Fed raised rates from near zero to over 5% through 2022 and 2023
The Fed communicates policy through statements, press conferences, and the dot plot of FOMC rate projections. This forward guidance moves markets independently of actual rate changes because it shifts where the market prices the terminal rate, the level at which the current cycle is expected to stop.
Hawkish guidance pushes the yield curve upward in anticipation, raising discount rates and compressing valuations before any actual move occurs.
The Fed cut rates three times between September and December 2024, but markets had already priced the majority of that easing through months of prior guidance. The equity rally that accompanied the cutting cycle reflected the forward guidance process far more than the cuts themselves.
The transmission from Fed policy, CPI, and NFP to stock valuations is structural and real, but the market's reaction to any specific data release also incorporates what was already priced, current positioning, and the dominant narrative at the moment of release. The same CPI print produces opposite market reactions depending on whether the primary concern is inflation or growth.
The value of understanding the transmission mechanism is not prediction. It is interpretation: knowing why markets are reacting as they are, which sectors are most exposed to the current rate dynamic, and what structural conditions the market is pricing around. That interpretive clarity, grounded in the mechanical relationship between rates and valuations, is what makes macro data legible as structural context rather than noise. For a foundation on how these forces interact with fundamentals,
MEXC's guide to fundamental analysis covers how price structure works alongside fundamental macro context.
Rising rates signal that the economy is strong enough to absorb tighter monetary conditions, which can be positive for corporate earnings expectations even as discount rates rise. The net effect on stocks depends on which force, higher earnings or higher discount rates, is larger in the current context.
By the time the Fed meets, its decision has already been largely priced into the market through weeks of data and communication. CPI is one of the primary inputs the Fed uses to determine its path, so a CPI surprise shifts rate expectations before the Fed itself acts.
Growth stocks derive most of their value from earnings expected far into the future, which lose proportionally more present value when discount rates rise. Value stocks with near-term earnings are less sensitive to the same rate change because their cash flows are discounted over a shorter horizon.
Strong job creation reduces the probability of rate cuts, which keeps discount rates elevated and suppresses the present value of future earnings. When the market is primarily focused on when rate relief is coming, a strong jobs report that delays that relief is read as a net negative for valuations despite being good news for the real economy.

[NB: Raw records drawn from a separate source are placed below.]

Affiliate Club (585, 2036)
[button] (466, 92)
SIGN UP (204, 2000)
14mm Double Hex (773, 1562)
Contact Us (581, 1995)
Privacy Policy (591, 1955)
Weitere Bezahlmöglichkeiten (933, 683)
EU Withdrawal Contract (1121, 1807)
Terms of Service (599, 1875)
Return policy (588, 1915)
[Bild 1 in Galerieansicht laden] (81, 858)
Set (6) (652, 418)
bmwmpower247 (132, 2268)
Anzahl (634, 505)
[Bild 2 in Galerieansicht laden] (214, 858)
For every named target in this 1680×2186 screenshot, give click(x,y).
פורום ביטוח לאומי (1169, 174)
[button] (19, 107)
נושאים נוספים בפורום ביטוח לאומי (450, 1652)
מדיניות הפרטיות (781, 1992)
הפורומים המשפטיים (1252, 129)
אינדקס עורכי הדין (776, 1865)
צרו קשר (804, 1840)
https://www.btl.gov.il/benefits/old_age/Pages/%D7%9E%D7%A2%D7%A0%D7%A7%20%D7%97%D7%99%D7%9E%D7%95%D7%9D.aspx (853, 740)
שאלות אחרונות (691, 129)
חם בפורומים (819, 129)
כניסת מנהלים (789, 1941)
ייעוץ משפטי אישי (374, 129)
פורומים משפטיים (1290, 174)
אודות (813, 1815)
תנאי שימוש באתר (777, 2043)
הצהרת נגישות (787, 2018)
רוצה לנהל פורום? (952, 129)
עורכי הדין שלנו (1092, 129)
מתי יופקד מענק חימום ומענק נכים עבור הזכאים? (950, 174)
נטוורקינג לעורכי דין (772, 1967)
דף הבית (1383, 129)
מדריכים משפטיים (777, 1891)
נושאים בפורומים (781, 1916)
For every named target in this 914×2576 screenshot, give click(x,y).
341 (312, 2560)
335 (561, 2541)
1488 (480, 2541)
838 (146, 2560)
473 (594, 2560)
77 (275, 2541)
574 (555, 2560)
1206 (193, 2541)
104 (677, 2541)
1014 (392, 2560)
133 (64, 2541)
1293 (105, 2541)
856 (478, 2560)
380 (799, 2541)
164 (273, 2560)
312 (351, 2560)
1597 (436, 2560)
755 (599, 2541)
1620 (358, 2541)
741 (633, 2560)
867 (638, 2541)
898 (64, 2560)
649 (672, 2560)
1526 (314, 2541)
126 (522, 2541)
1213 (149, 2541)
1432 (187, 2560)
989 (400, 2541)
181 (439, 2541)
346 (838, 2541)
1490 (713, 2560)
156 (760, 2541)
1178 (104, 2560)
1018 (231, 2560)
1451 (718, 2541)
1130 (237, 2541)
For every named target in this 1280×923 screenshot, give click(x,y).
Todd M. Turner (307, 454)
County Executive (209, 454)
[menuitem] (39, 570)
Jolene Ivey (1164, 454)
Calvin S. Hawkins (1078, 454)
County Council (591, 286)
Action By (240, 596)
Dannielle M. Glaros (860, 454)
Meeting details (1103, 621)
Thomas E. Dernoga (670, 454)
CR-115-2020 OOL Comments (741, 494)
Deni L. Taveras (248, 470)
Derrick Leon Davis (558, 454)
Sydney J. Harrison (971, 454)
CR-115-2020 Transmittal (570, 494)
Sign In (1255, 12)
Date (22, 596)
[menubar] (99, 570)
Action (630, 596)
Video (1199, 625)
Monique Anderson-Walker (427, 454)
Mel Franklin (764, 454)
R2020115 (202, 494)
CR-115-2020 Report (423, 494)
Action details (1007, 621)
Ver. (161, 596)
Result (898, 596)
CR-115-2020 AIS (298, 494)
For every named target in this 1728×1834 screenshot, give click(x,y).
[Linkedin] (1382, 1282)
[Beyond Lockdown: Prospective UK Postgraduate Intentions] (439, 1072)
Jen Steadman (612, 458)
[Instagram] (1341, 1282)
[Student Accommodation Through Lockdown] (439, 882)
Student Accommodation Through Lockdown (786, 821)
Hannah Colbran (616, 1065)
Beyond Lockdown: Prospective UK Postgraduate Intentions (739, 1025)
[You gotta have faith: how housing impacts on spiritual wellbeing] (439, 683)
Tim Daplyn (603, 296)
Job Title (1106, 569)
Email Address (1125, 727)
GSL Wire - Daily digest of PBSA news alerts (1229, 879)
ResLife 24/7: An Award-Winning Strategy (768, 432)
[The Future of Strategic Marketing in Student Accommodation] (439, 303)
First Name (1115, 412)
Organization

Rate-sensitive sectors like real estate and utilities carry significant debt and see their valuations compressed most directly when rates rise. Technology and high-growth sectors are hurt most due to their long-duration cash flow profiles, while financials can benefit from higher rates through wider net interest margins.
The Federal Reserve, CPI, and Non-Farm Payrolls are not stock market signals. They are inputs into the rate environment that determines how every stock's future earnings get valued in the present. Understanding the transmission chain from macro data to rate expectations to discount rates to equity valuations does not tell you where the market is going. It tells you why it is moving in the direction it is, which sectors are most exposed to the current rate dynamic, and what the structural conditions are that the market is pricing around. That understanding does not produce directional certainty. It produces a more accurate reading of what the market is responding to, which is the foundation of any analytical process that treats macro data as structural context rather than as a collection of numbers to react to.